Tally the lines below that contain the word "agent", then give the tally and nothing more.

### INFORMATION SHOWN:
--------------------

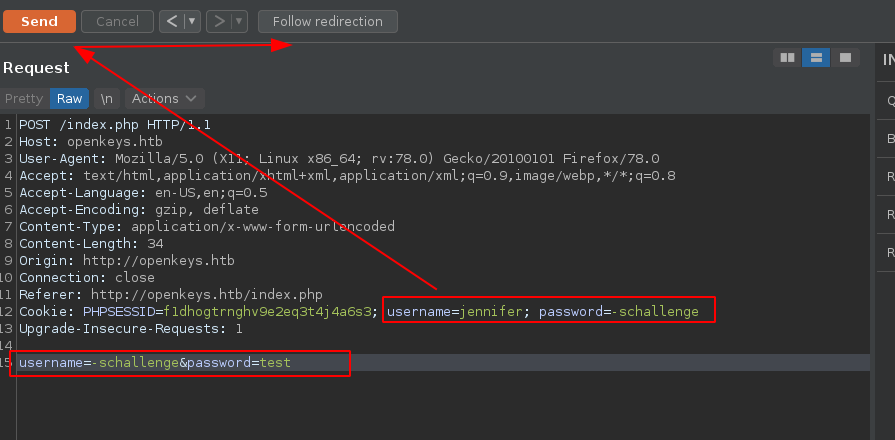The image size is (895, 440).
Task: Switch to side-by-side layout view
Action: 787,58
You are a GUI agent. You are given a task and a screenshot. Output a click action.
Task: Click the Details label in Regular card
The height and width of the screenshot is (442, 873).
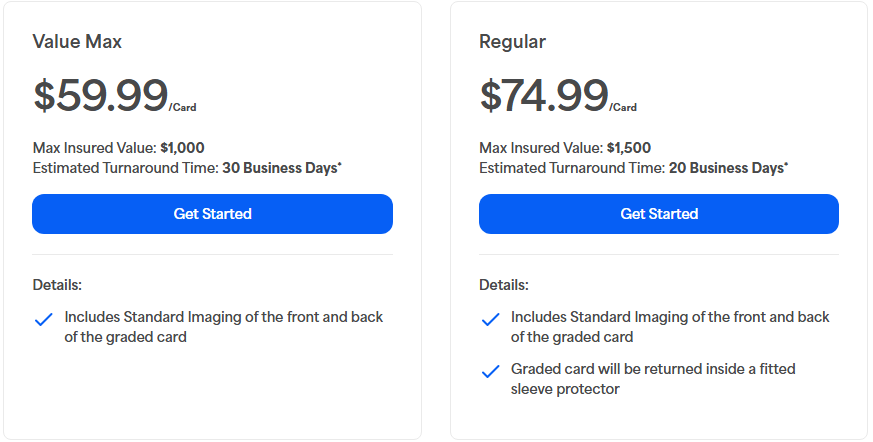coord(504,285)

--------------------

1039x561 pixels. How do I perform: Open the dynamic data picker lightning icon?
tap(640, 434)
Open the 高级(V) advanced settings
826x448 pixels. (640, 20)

--------------------

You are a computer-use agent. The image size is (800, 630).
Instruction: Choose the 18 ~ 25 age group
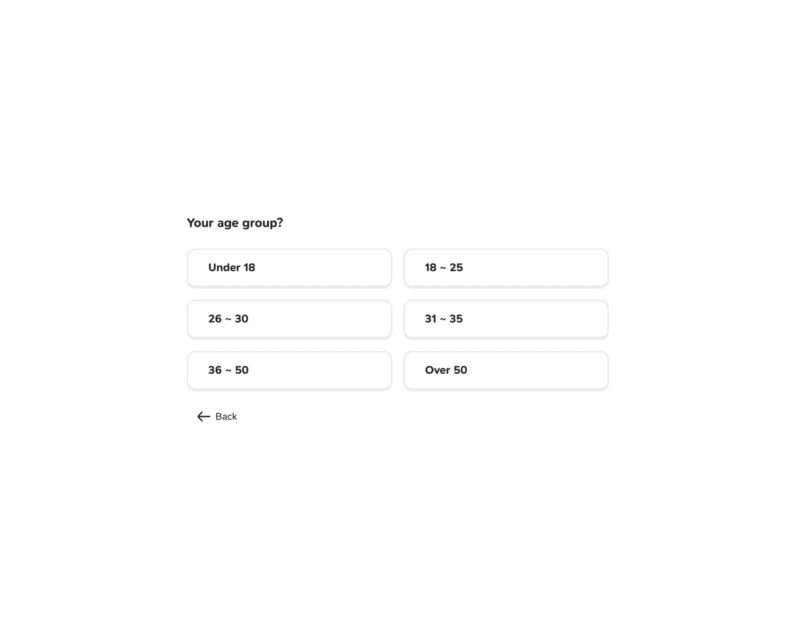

--------------------

### WRITTEN ANSWER:
2